The Hellhole

Sunday, August 22, 2010

Friday, my brother got a bill from Verizon for $2,700.00. No, that's not the bad part - the bad part is, his cell phone service is with AT&T.

He's called all the credit reporting services and his credit card companies, and thus far (fingers crossed) the cell phone appears to be the only breach. What a hassle, though!

Yesterday, we took Finnovar and Mister Fusspot to the vet for their annual checkups. I was a little worried about Finnovar's weight loss. At first, I was glad he was losing weight because he was a, fluffy, let's say, but it was going beyond a point that I felt comfortable. Fortunately, there's nothing wrong with him that's causing the weight loss, like kitty diabetes or kidney failure; he's just getting older. Dr. Smith recommended feeding him white-meat chicken for mega-protein so we got a package and I'm cooking some now. I added some rough-chopped carrots and celery, because who would want to eat just plain boiled chicken? Erm, and if I'm honest, some herbs de Provence and dry white wine too. It's my kitty; I'm allowed to spoil him. (Remember that massive pet-food recall of a few years ago? Here is how Mister Finnovar dealt with that.)

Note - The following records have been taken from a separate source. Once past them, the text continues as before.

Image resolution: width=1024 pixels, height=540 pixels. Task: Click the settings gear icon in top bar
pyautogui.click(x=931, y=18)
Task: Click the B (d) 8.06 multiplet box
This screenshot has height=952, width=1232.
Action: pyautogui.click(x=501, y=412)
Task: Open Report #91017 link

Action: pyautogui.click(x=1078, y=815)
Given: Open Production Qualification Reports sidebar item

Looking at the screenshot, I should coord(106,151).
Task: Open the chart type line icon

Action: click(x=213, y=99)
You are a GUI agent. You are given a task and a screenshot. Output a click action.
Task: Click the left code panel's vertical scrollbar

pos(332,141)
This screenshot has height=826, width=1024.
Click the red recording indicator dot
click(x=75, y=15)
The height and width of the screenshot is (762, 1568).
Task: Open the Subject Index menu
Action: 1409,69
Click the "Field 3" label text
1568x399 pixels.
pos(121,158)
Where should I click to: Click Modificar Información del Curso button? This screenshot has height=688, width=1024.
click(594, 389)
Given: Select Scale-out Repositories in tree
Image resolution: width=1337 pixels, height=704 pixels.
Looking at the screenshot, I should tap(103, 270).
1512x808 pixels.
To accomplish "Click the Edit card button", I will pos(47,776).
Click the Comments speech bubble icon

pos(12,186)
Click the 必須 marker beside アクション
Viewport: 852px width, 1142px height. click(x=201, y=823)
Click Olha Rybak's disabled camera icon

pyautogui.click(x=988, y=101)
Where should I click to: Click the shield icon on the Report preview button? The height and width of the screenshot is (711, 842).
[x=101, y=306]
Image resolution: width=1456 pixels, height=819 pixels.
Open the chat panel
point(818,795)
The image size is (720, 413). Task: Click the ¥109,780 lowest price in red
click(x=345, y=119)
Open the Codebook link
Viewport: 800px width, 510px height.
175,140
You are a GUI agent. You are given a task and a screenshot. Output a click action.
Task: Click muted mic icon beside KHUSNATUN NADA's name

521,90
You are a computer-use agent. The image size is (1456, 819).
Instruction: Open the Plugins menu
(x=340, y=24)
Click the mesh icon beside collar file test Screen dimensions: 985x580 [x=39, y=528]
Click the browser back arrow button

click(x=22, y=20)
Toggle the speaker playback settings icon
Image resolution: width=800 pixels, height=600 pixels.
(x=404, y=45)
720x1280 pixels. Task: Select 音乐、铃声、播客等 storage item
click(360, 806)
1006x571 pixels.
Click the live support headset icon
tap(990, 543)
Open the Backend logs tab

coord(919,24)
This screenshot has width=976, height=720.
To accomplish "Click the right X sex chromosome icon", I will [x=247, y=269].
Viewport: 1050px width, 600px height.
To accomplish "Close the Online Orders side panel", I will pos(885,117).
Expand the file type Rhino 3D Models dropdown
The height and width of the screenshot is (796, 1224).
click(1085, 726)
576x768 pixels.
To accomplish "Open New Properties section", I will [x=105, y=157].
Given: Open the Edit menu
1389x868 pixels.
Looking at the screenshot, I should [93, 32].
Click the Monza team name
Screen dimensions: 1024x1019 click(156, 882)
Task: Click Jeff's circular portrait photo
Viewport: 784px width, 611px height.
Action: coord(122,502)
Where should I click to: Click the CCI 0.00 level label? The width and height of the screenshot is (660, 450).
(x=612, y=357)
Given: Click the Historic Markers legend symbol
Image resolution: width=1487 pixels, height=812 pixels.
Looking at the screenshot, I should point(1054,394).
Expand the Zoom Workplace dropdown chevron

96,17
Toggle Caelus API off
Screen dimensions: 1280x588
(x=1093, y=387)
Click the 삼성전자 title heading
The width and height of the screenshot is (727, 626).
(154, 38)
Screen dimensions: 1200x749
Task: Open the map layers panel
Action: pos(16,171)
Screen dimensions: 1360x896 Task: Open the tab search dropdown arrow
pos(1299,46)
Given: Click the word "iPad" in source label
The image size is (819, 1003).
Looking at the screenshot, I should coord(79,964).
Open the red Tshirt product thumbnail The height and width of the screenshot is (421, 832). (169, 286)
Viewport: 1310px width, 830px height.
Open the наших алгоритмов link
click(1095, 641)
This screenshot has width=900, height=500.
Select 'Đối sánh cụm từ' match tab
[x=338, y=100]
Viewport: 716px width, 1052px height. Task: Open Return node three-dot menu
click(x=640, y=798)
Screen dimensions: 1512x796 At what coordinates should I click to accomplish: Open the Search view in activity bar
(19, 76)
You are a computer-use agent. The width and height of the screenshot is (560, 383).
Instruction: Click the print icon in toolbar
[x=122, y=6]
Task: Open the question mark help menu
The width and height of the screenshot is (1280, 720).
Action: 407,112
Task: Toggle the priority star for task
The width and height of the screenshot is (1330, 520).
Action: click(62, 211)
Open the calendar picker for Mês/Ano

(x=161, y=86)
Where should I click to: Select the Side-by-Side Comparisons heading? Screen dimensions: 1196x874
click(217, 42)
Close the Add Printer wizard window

Mister Fusspot was less than pleased about his veterinary excursion.

"See, now, the stabbings - that's one thing. I'm a tough guy...kind of a badass. I can take a stabbing."

"But the turd-burgling?!? That just wasn't called for."

"Tell you lot are so interested in what-all's up my butt, I'll put a nice smelly ol' poo in your shoe later, and you can have a look at that. I'mma rest up first - this is going to be a BIG poo."